Pubdate: Tue, 06 Jun 2006
Source: Sunday Telegraph (UK)
Copyright: Telegraph Group Limited 2006
Author: Nick Britten


A pensioner who is facing jail because she refuses to pay her council 
tax until her local authority cleans up her street said she felt 
"completely vindicated" yesterday after 1,100 used needles were found 
there in one weekend.

Josephine Rooney, 69, said that despite years of drug addicts hanging 
around Hartington Street in Derby even she was shocked at the quantity.

She said: "It just goes to show I'm not talking rubbish.

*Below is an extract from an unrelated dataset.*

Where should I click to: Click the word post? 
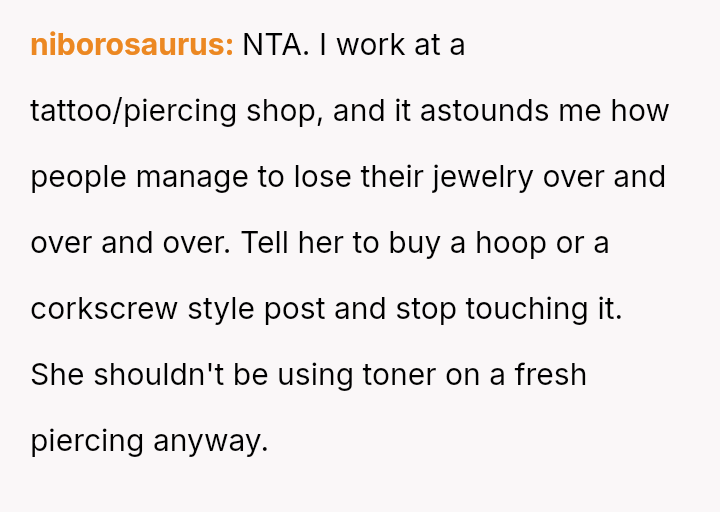[x=295, y=309]
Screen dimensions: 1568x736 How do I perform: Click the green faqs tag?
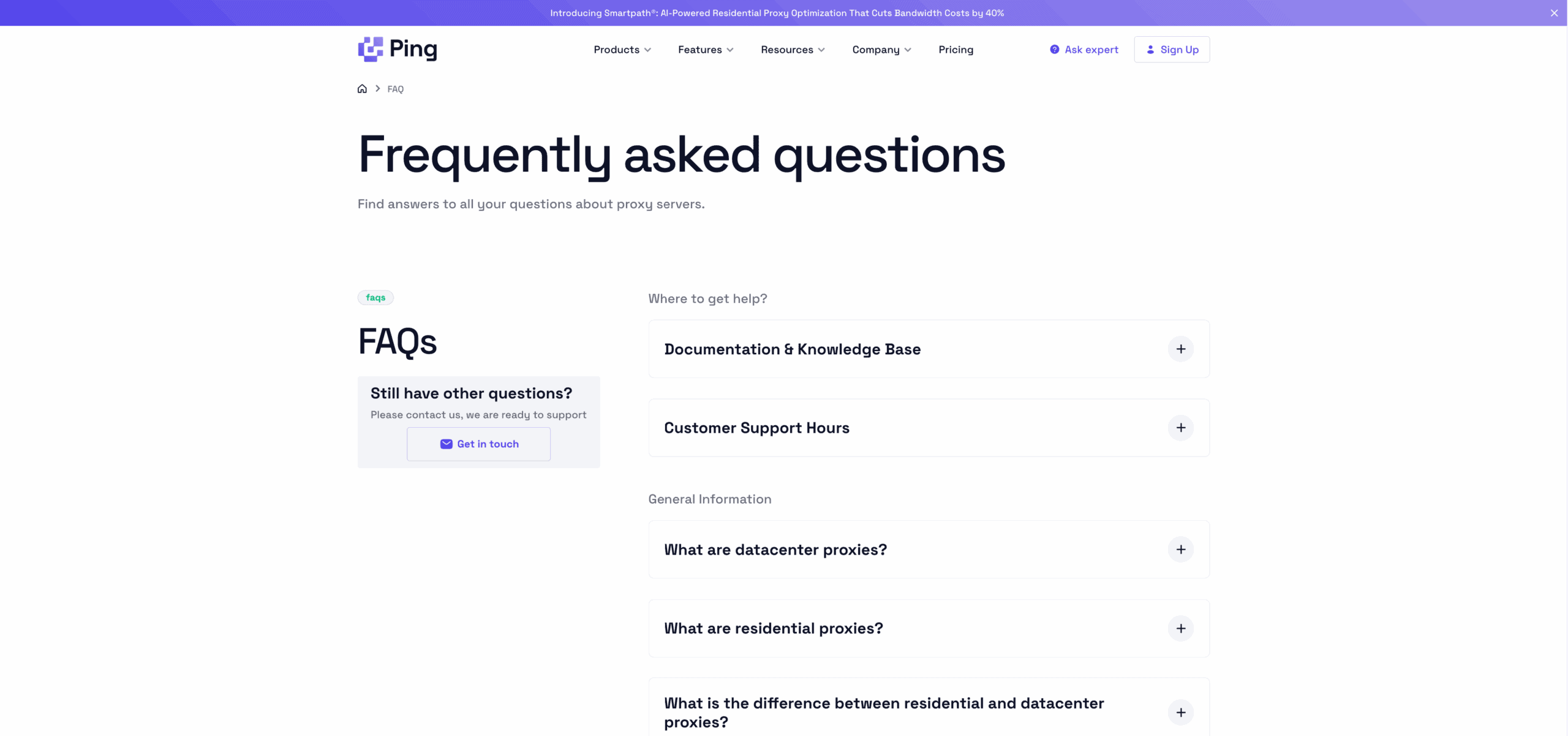pos(375,298)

For six 
years I have campaigned for the council to clean this area up and I 
think the number of needles found speaks for itself.

"The council are doing nothing and while I don't enjoy withholding my 
tax, I feel completely vindicated when you see piles upon piles of 
used needles."

The haul was collected on Monday morning, only three days after the 
council cleaned the same area.

Miss Rooney, who has lived in the street for 20 years, began 
withholding the tax two years ago and now owes about UKP850. She has 
been paying the tax into a separate account and said she will hand it 
to the council once it clears the area of drug abusers.

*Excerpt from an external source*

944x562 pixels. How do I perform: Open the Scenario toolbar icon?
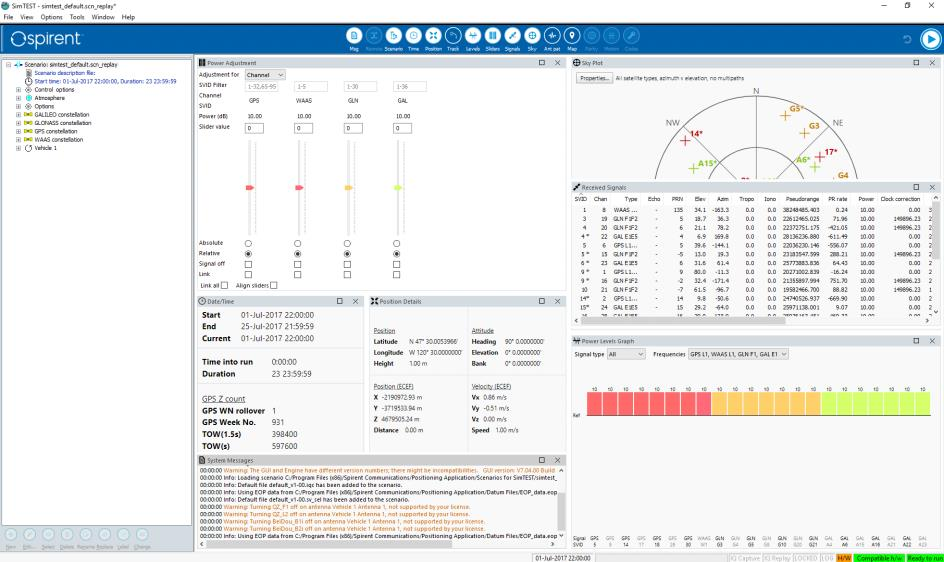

Last week's deadline to pay passed and she expects to hear by the end 
of the month when her next court appearance will be.

Hartington Street used to be one of the city's most desirable 
residences, lined with three-storey Victorian houses. These days they 
are all split up into flats and bedsits, some of which are boarded 
up, and the street is a favourite place for drug abusers, most of 
whom congregate in an alleyway off the street, dubbed "smack alley".

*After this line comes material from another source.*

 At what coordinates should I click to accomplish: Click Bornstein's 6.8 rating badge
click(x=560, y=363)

A normal weekend clean-up would net between 200 and 300 needles but 
Miss Rooney said the situation was worsening. She added: "I commend 
the efforts of the hit squads and other community patrol groups 
because they've got to go around picking these needles up and it's a 
dangerous job.

"But everyone around here is supporting me and episodes like this 
just back us up.

"I've written letters to Tony Blair, to Margaret Beckett, our MP, and 
the council, but have got absolutely nowhere and clearly nothing is 
being done."

Gerv McGrath, East Midlands area manager for the drug charity 
Addaction, said: "Finding up to 200 needles a day is disturbing. I'm 
very surprised that 1,000 have accumulated in just a few days.

"Hartington Street is an area where people are in short-term 
accommodation and there is a cohort of users around there."

Fareed Hussain, councillor for the Arboretum ward, which covers the 
area, said: "It's incredibly shocking. We know drug taking is a huge 
problem in the street and that the council is trying to help clean up 
the area, but it is not something that can be done overnight."